Most researchers set power = 0.8 as an acceptable threshold. So – how many samples per group do we need to achieve power = 0.8 at sig.level = 0.05?

```ppt <- power.prop.test(p1 = 0, p2 = 0.4, power = 0.8)
ppt\$n
#  14.45958
```

About 15 samples. Not many more than 10 – but more than 10, nevertheless. How about something more stringent: power = 0.9, sig.level = 0.01?

```ppt <- power.prop.test(p1 = 0, p2 = 0.4, power = 0.9, sig.level = 0.01)
ppt\$n
#  27.16856
```

Note that with larger sample sizes (e.g. 100 per group), the proportion of normal brains containing LPS can be quite high compared with AD brains and still be significant (at p = 0.05):

```ppt <- power.prop.test(p2 = 0.4, power = 0.8, n = 100)
ppt\$p1
#  0.2180086
```

Finally, a plot showing the increase of power with group sample size at p = 0.05, p = 0.01 (click for larger version):

```library(ggplot2)
# quick, dirty, ugly, but it works
df1 <- data.frame(n = 10:30,
p = sapply(10:30, function(x) power.prop.test(p1 = 0, p2 = 0.4, n = x)\$power),
s = 0.05)
df2 <- data.frame(n = 10:30,
p = sapply(10:30, function(x) power.prop.test(p1 = 0, p2 = 0.4, n = x, sig.level = 0.05)\$power),
s = 0.05)
df3 <- rbind(df1, df2)
ggplot(df3) + geom_point(aes(n, p, color = factor(s))) + theme_bw()
```

So much for power. How about testing for a difference between the groups?

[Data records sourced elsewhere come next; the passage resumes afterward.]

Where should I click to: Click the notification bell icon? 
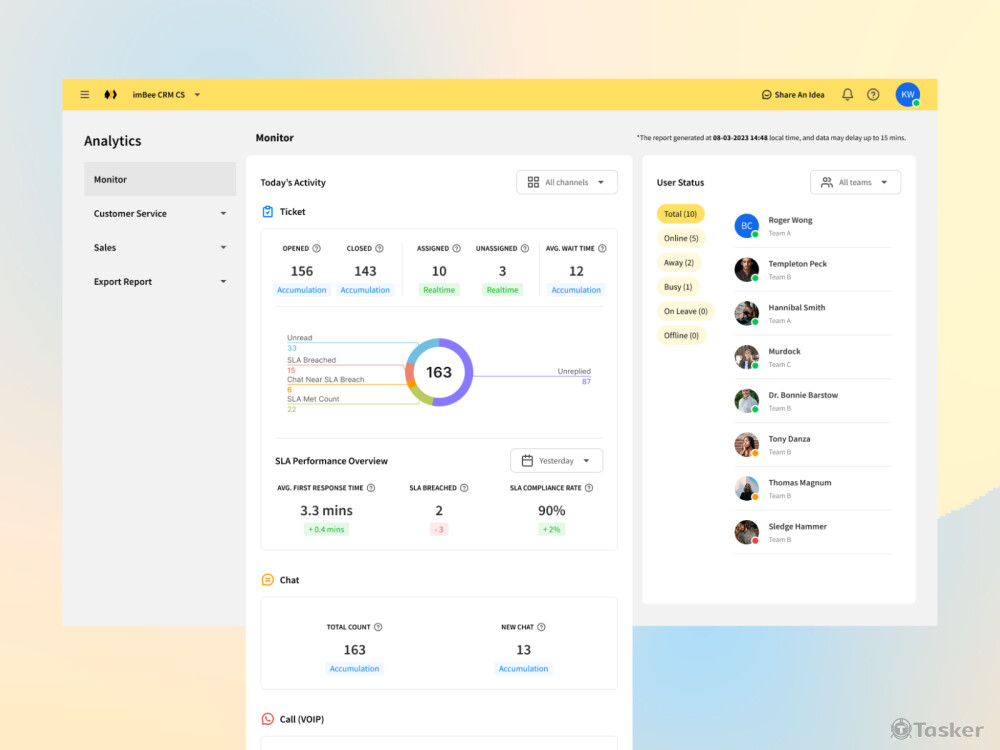(x=847, y=95)
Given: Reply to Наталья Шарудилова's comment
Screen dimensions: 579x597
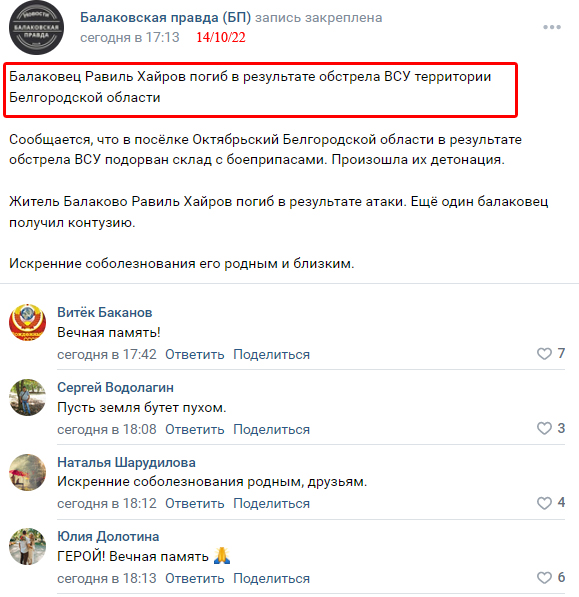Looking at the screenshot, I should click(x=195, y=504).
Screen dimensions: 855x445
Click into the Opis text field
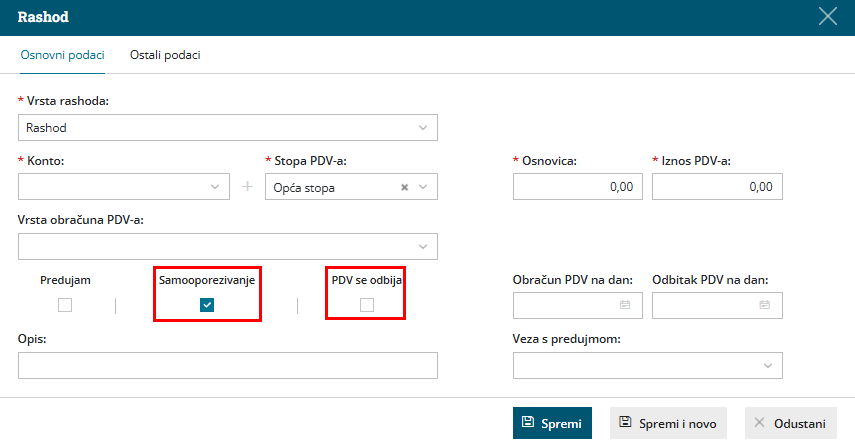pos(228,365)
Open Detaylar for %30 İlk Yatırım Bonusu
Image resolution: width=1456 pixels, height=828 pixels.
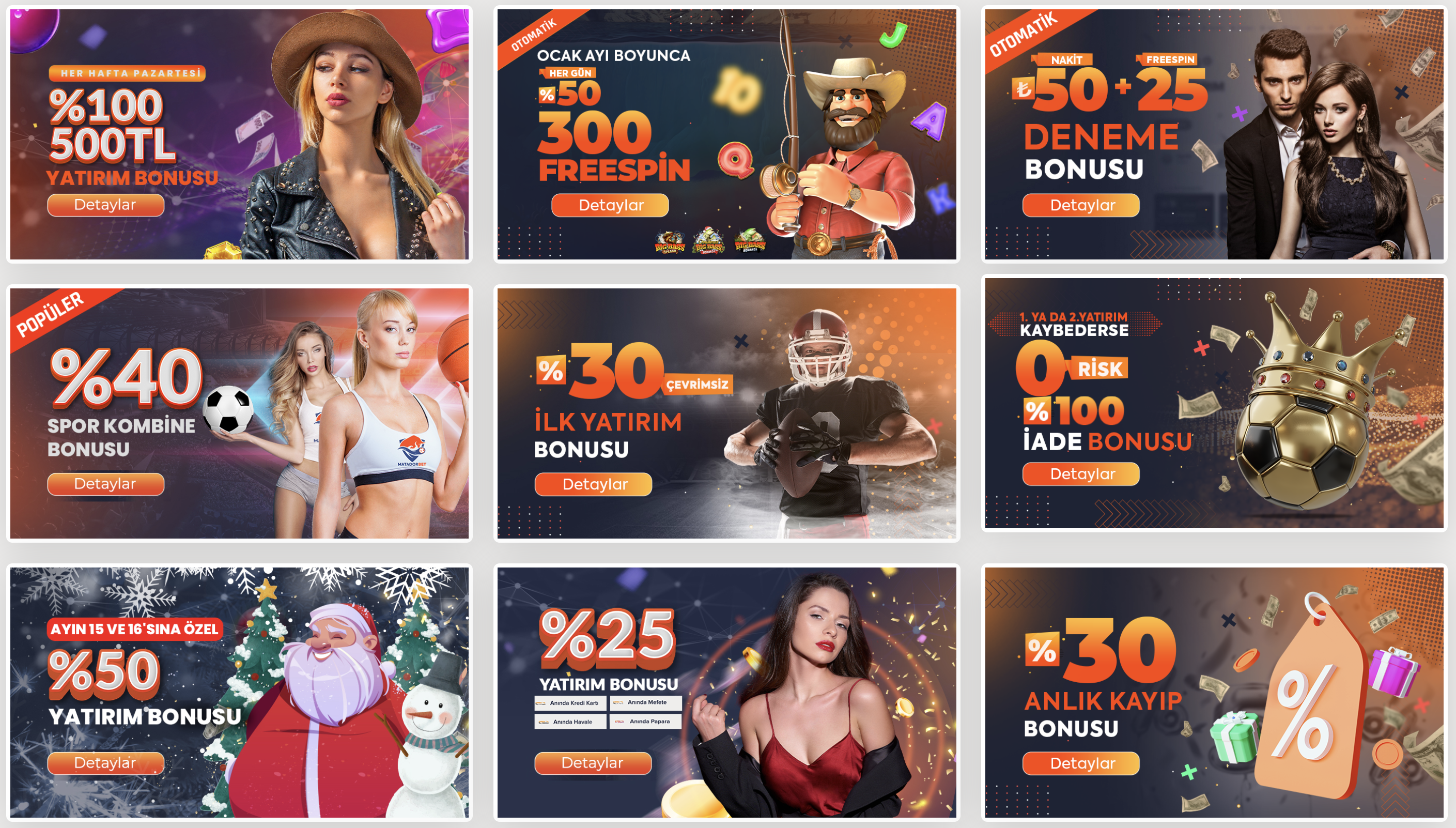[593, 484]
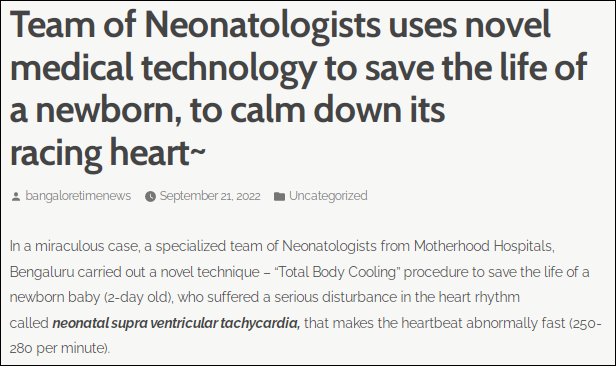
Task: Click 'medical technology' in the headline
Action: pos(163,67)
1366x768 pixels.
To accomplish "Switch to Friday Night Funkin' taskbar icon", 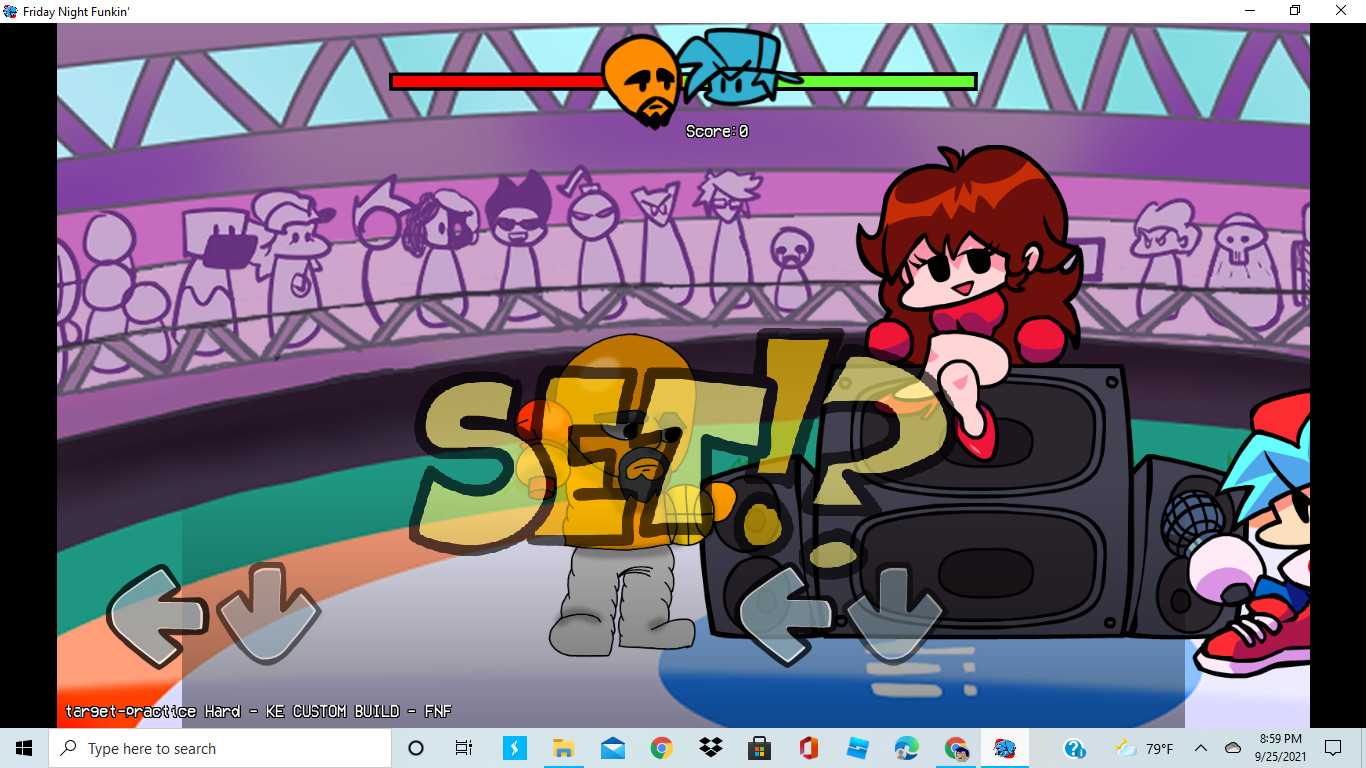I will coord(1005,748).
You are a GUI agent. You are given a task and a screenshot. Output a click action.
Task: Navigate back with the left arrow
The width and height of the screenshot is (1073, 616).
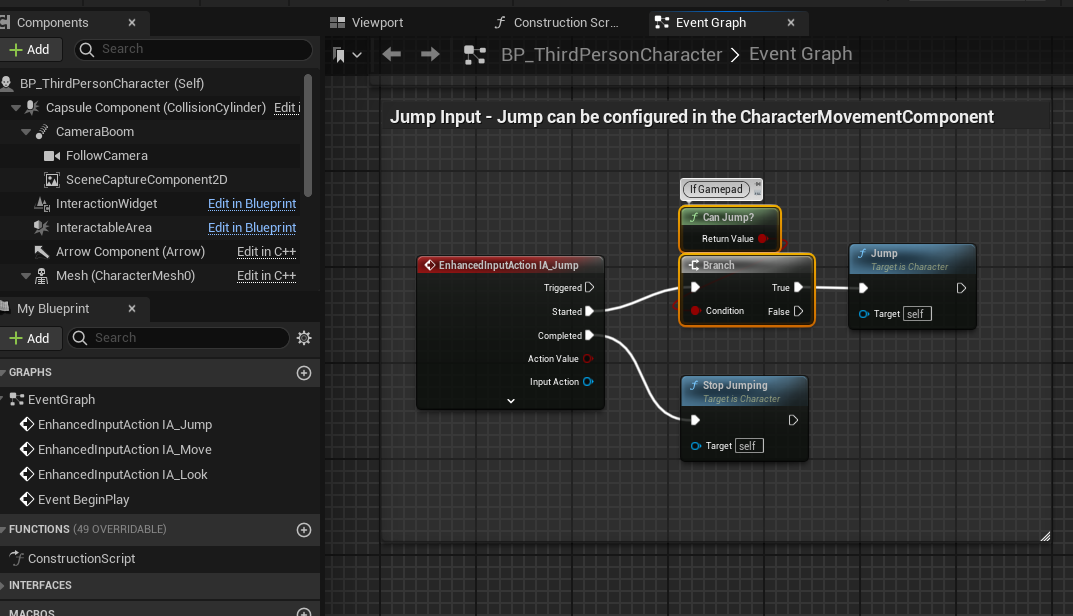(x=392, y=54)
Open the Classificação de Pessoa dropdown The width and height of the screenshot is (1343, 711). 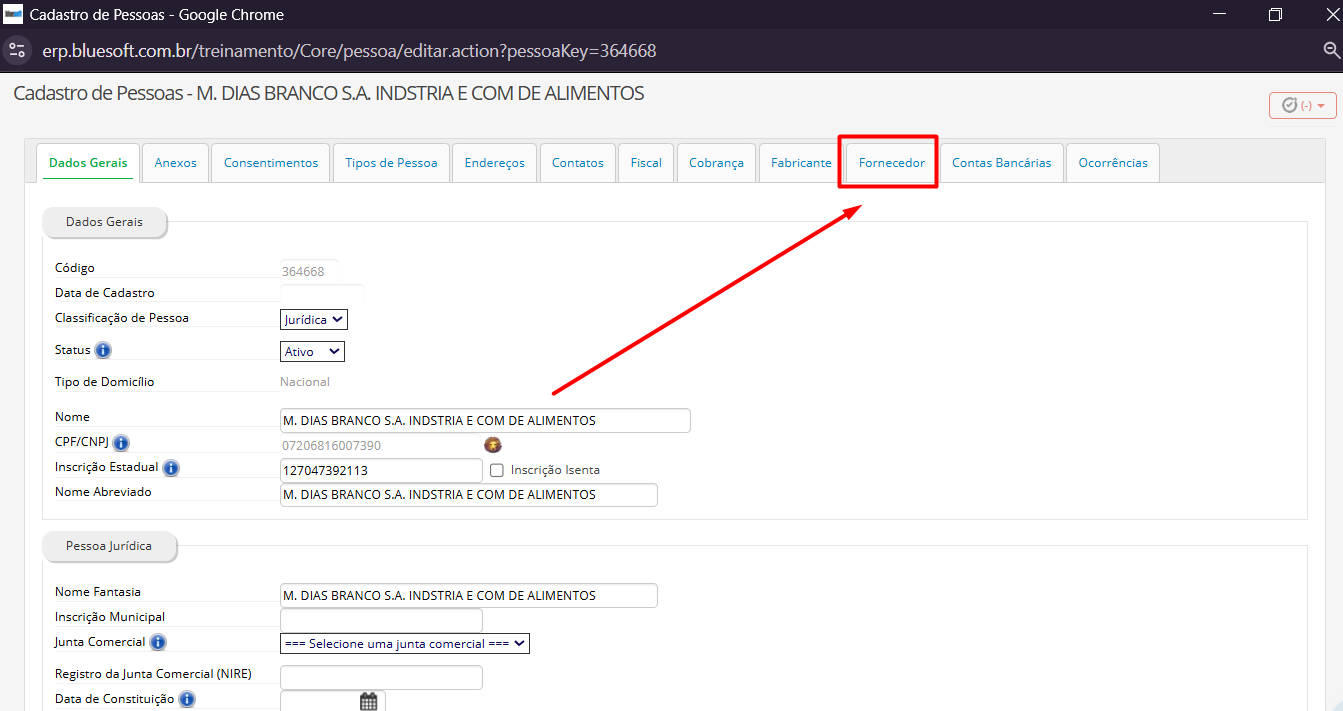point(313,320)
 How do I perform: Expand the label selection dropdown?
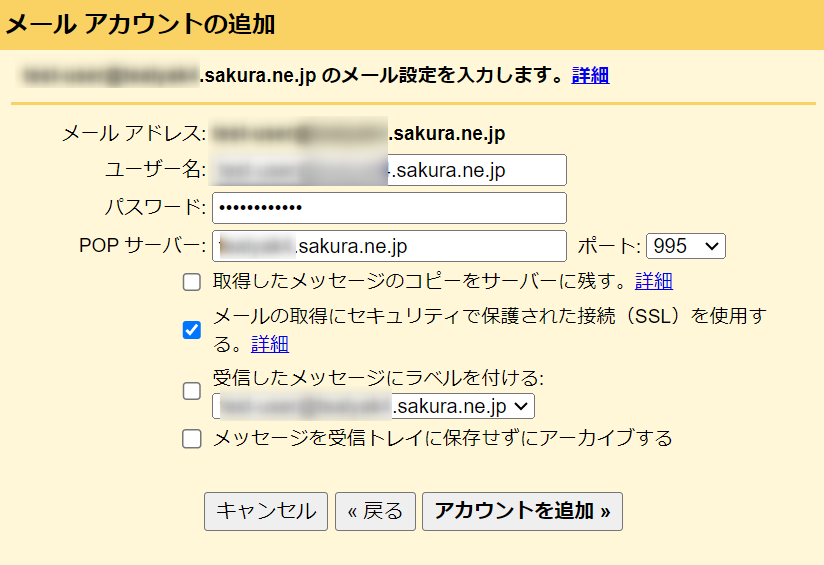tap(373, 406)
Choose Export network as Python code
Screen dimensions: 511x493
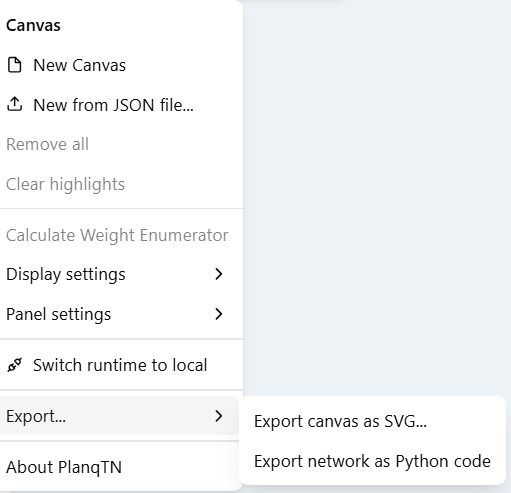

You might be tempted to reach for the two-proportion test, implemented in R as prop.test(). You should not – but here’s the result anyway:

```prop.test(t(ad))

2-sample test for equality of proportions with continuity correction

data:  c(0, 4) out of c(10, 10)
X-squared = 2.8125, df = 1, p-value = 0.09353
alternative hypothesis: two.sided
95 percent confidence interval:
-0.803636315  0.003636315
sample estimates:
prop 1 prop 2
0.0    0.4

Warning message:
In prop.test(c(0, 4), c(10, 10)) :
Chi-squared approximation may be incorrect
```

Note the warning message. That’s telling you that we don’t have enough samples for the calculation to be informative. The so-called Cochran conditions stipulate that no cell should contain a count of zero and more than 80% of cells should have counts of at least 5. Some power calculators, such as this one, will tell you when these assumptions have been violated.

The alternative is Fisher’s exact test:

```fisher.test(ad)

Fisher's Exact Test for Count Data

p-value = 0.08669
alternative hypothesis: true odds ratio is not equal to 1
95 percent confidence interval:
0.7703894       Inf
sample estimates:
odds ratio
Inf
```

In summary then: not only is the conclusion that “LPS from periodontal bacteria can access the AD brain during life” rather premature, but this study “lacks power”. We cannot say whether LPS detection in the AD brains is significantly different to that in normal brains.